SEELEY: We need to do whatever we can to promote enrollment in clinical trials, because that's the way we are going to get answers
about off-label use. That's really going to be worth a lot more to payers and patients than anything else that we do.
And Everything Price
CLINTON: Many companies have been drawn into the oncology field by the specter of very high prices—with payers willing to
reimburse them. But that's not always the case today. How is the environment surrounding pricing changing?
SEELEY: More oral therapies coming down the pipeline has driven the need for industry to emphasize alternative payment methodologies
like access, co-pay assistance, underinsured programs, and various other supports to tackle the financial need for oral therapies.
AYERS: In the case of the Pfizer drug Sutent, we haven't actually had payers who were refusing to pay for it. Instead, in the United
Kingdom, the NICE Commission has been slow to complete its evaluation. They're postponing the review of the data. And until
they come out with the health–economic analysis, no budgets are apportioned to it.
And the patients are beginning to protest. We've also seen NICE rejecting Tarceva, Avastin, and Altima because they consider
anything that costs over £30,000 [sterling] per quality-adjusted life-year as not good use of National Health Service expenditures.
They've put a cap on what they're willing to pay, and anything that's more than that, they don't consider cost effective.
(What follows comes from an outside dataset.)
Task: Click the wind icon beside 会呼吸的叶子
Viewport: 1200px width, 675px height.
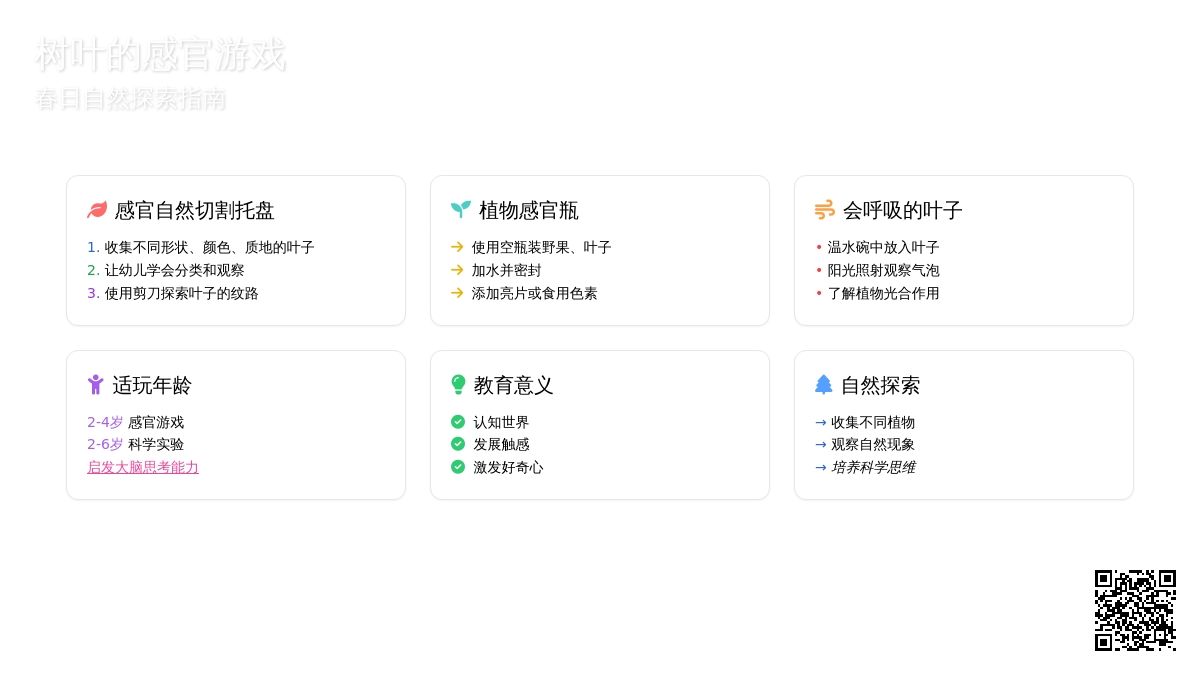Action: (x=825, y=210)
The worrying thing is that there are now more European countries that are considering adopting that kind of health–economic
cost-effectiveness approach. We just have to see how far that goes.
There's also much less willingness to pay for off-label use now. Going back to 10 years ago, it would have been very rare
for anybody to challenge what an oncologist wanted to give to his patient if he believed the data was there. Now, there are
a lot of countries that only will pay for a drug to be used within its strict-labeled indication, even if there is really
good data about its activity.
CLINTON: How does the United States compare to Europe?
SEELEY: In the United States, we are not seeing the same sweeping NICE type of judgments regarding oncology reimbursement. But there
is no doubt that the pricing of oncology drugs and the overall expense is a very big concern of payers. Now, they're paying
much more attention to it, and they are hiring specialists who deal with oncology within their organizations.
NAEYMI-RAD: Europe is just so much more difficult. If we were to look at the United States, there is more choice in terms of payer coverage.
US payers are going to be very selective about where they focus in oncology, and they're going to look for worthwhile wins—which
will be in the large-tumor types. They're probably going to look in areas where there is a lot of competition and choice,
because that's how they can encourage cost savings.
CLINTON: What are the most important pricing issues for companies to keep their eye on?
SEELEY: Once your product is approved and on the market, drug development doesn't end there. In fact, it's really just beginning.
Drugs are in a continual state of development in oncology, and yet we price at a single point in time.